Obama’s speech followed a series of municipal elections in November 2013
in which inequality figured prominently as a campaign issue. Foremost
among these was in New York City, where Bill de Blasio won a landslide
election after campaigning to address what he called a “Tale of Two Cities.” Similar themes were sounded in the successful campaigns and first days in office of Marty Walsh in Boston, Ed Murray in Seattle, and Betsy Hodges in Minneapolis. The “Google Bus”
in San Francisco’s Mission District has shone a spotlight on growing
economic divisions within that city. And income inequality will no doubt
be a central issue in mayoral elections during the next couple of years
in cities like Chicago and Washington, D.C.

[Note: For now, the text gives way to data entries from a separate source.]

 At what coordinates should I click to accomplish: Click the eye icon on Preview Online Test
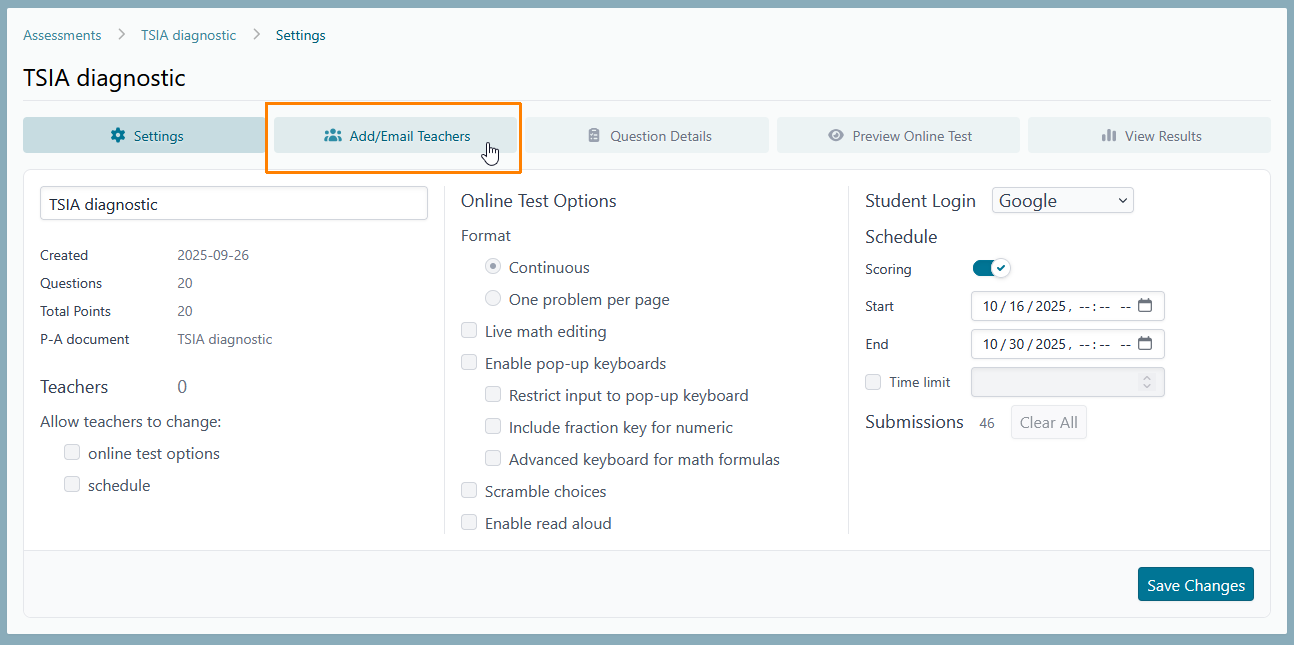tap(836, 136)
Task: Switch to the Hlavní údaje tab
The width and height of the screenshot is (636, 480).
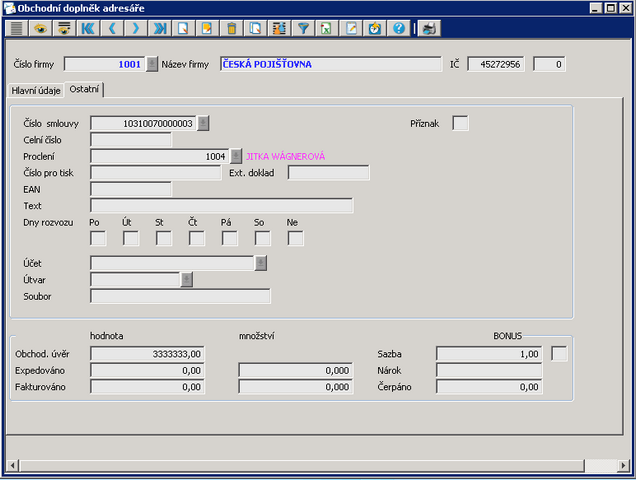Action: click(36, 90)
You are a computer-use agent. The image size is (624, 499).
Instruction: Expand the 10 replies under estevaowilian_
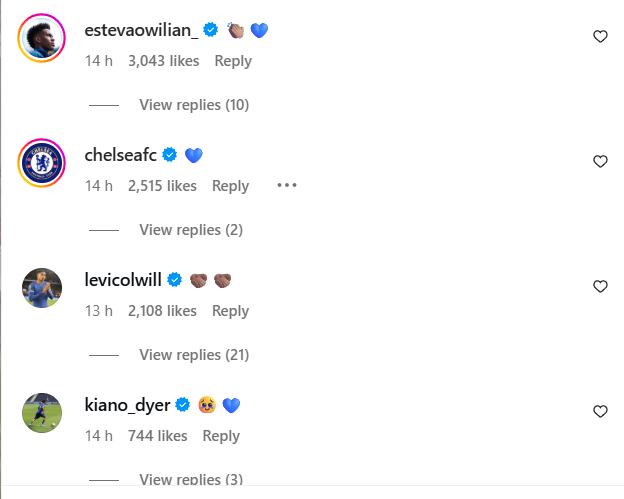(x=194, y=105)
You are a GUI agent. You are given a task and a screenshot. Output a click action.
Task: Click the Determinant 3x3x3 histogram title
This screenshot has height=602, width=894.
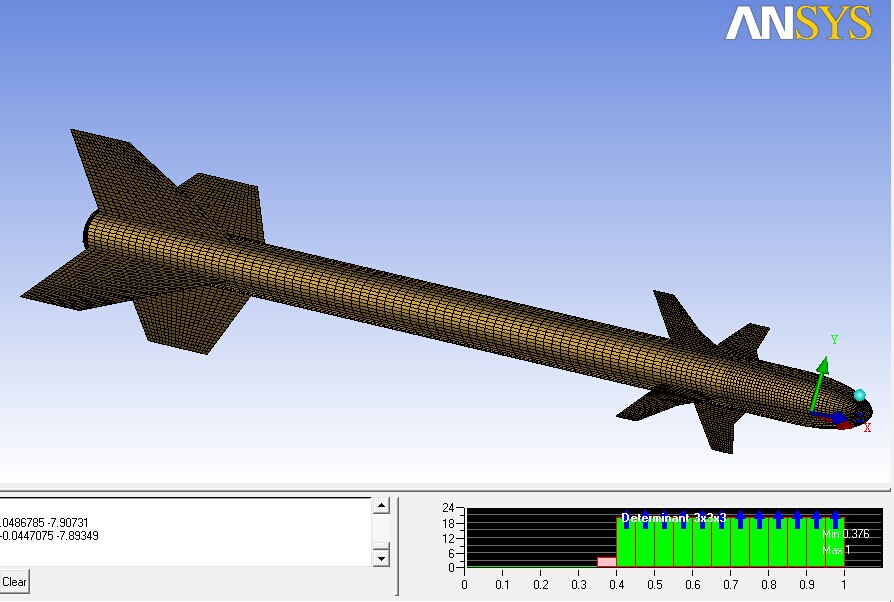point(674,518)
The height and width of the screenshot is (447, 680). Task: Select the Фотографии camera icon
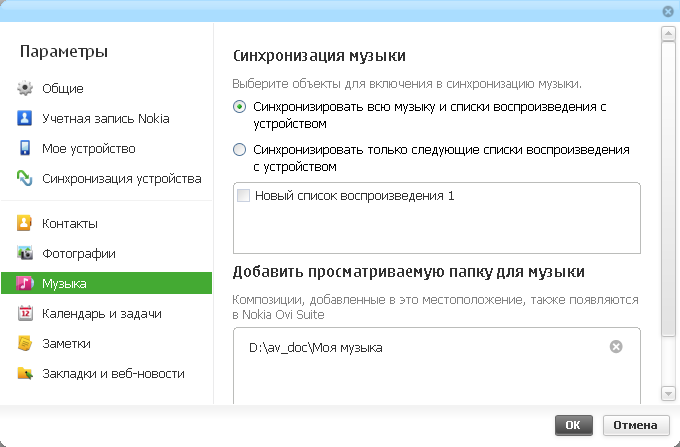tap(25, 253)
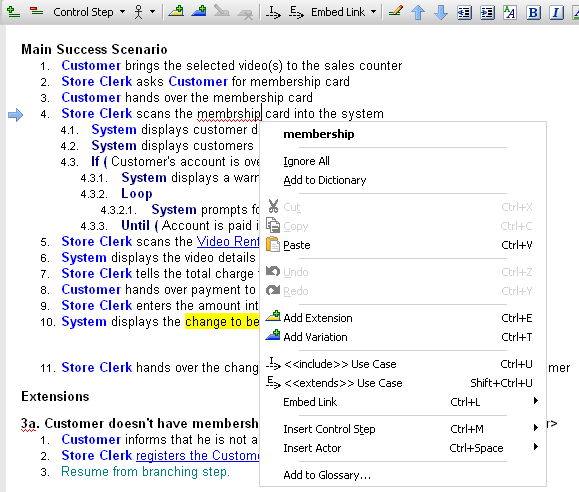Click the Add Extension toolbar icon
The height and width of the screenshot is (492, 579).
coord(177,12)
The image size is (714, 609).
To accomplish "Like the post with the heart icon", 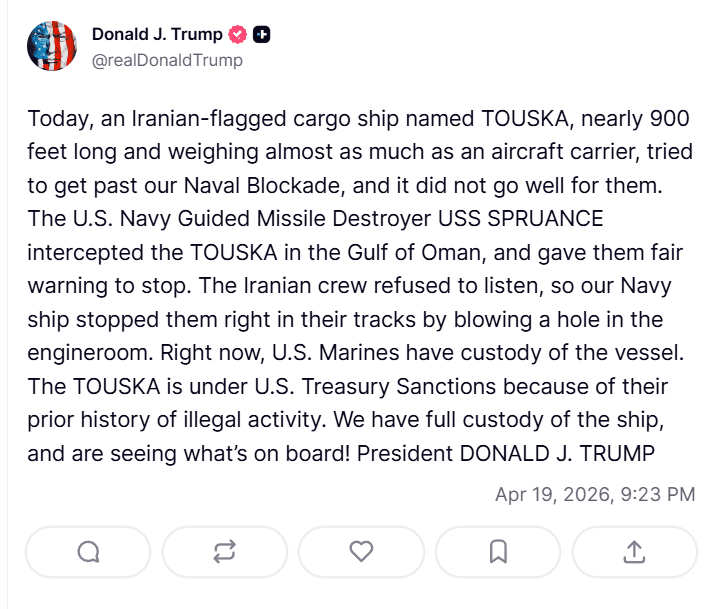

Inequality may be the result of global economic forces, but it
matters in a local sense. A city where the rich are very rich, and the
poor very poor, is likely to face many difficulties. It may struggle to
maintain mixed-income school environments that produce better outcomes
for low-income kids. It may have too narrow a tax base from which to
sustainably raise the revenues necessary for essential city services.
And it may fail to produce housing and neighborhoods accessible to
middle-class workers and families, so that those who move up or down the
income ladder ultimately have no choice but to move out.